I was asked by Pigsonthewing to upload this set after an earlier edit-a-thon with the Museum, as attempts to use normal upload tools had repeatedly failed to transfer them systematically. It is unclear why, possibly the width and height are swapped in the metadata for some files. This conflict may be causing the FlickreviewR bot to fail with the error "size_not_found" with some files. --Fæ (talk) 23:32, 17 June 2014 (UTC)
Thinktank, Birmingham
[edit]- Uploads filtered by Flickr-title on "banner" and "sign" to reduce the number of potential copyright issues.

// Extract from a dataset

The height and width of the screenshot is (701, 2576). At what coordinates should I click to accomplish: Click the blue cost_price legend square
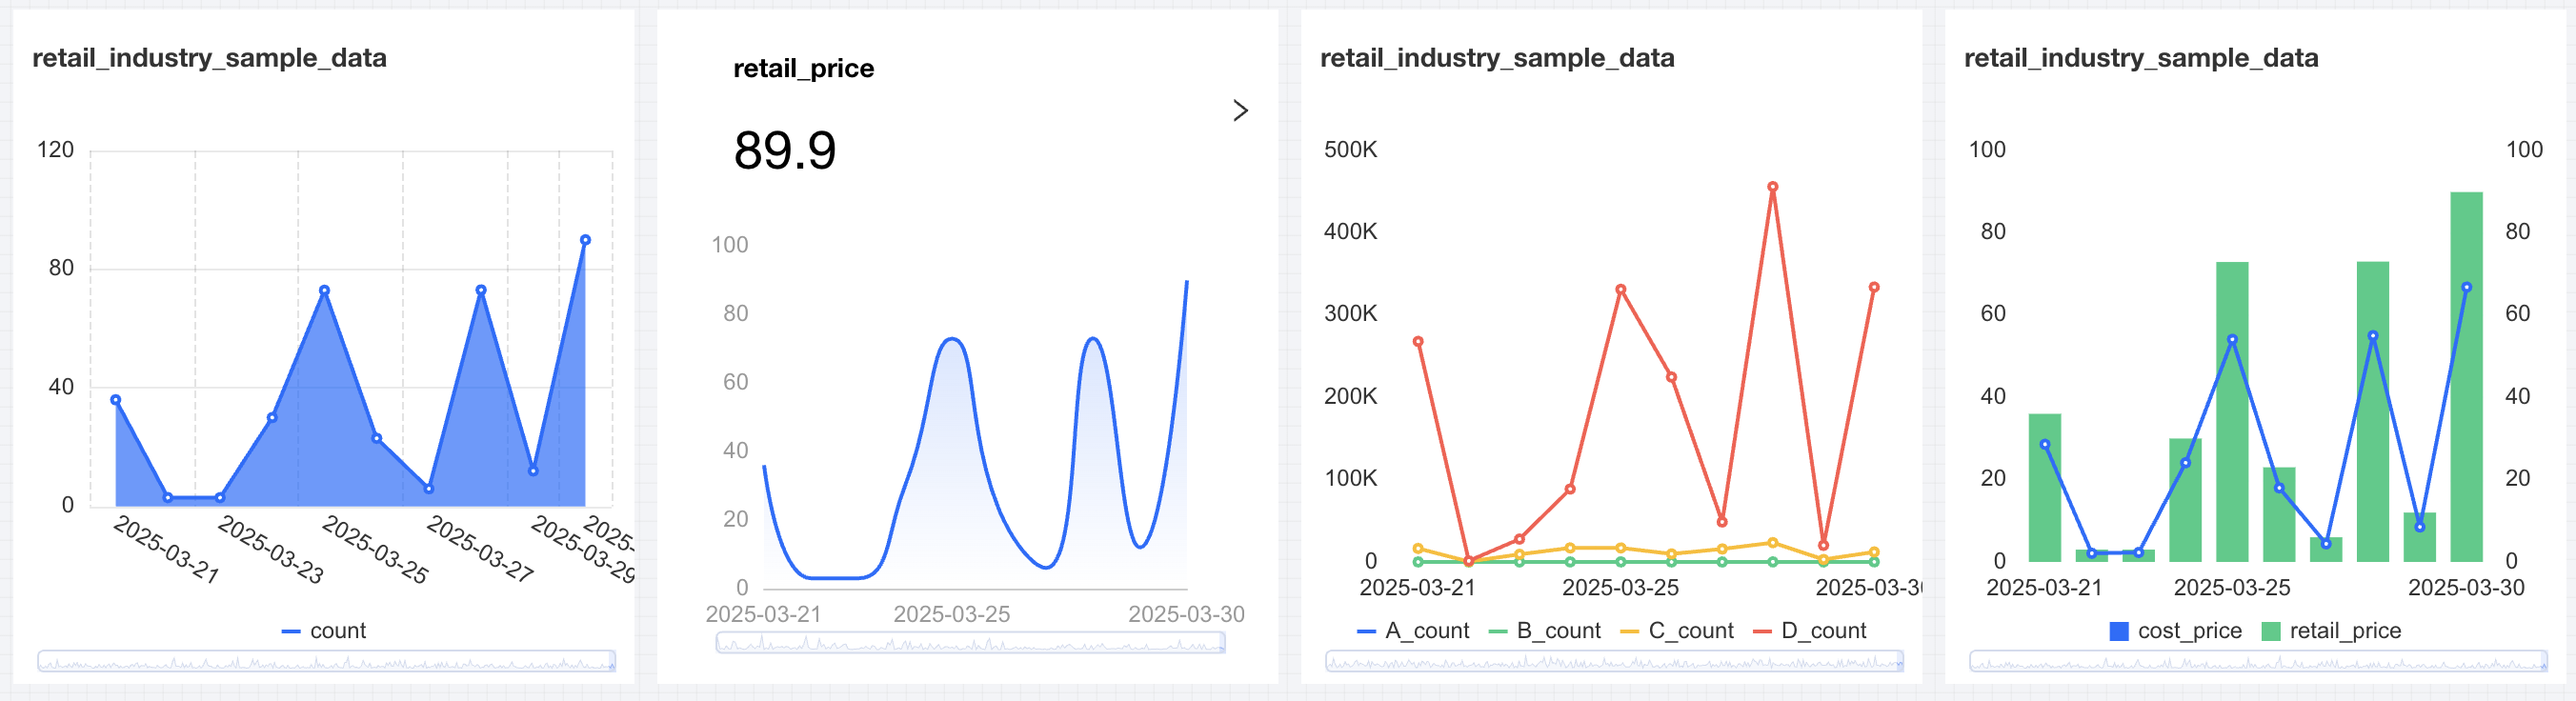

- No institution template used.
--Fæ (talk) 00:26, 22 January 2015 (UTC)
Flickr "The Commons"
[edit]I have generally extended the logic to testing for FlickrCommons licenses. These use {{Flickr-no known copyright restrictions}}. Where the date is deduced to be early enough, {{PD-1923}} is added. A key advantage of using a custom script is to add information about Flickr sets and tags which are skipped by current standard tools, plus using these as the basis of some intelligent category matching.
The first batch upload using this script was to populate Files from Miami University Libraries - Digital Collections: 6,829R. --Fæ (talk) 15:43, 10 March 2015 (UTC)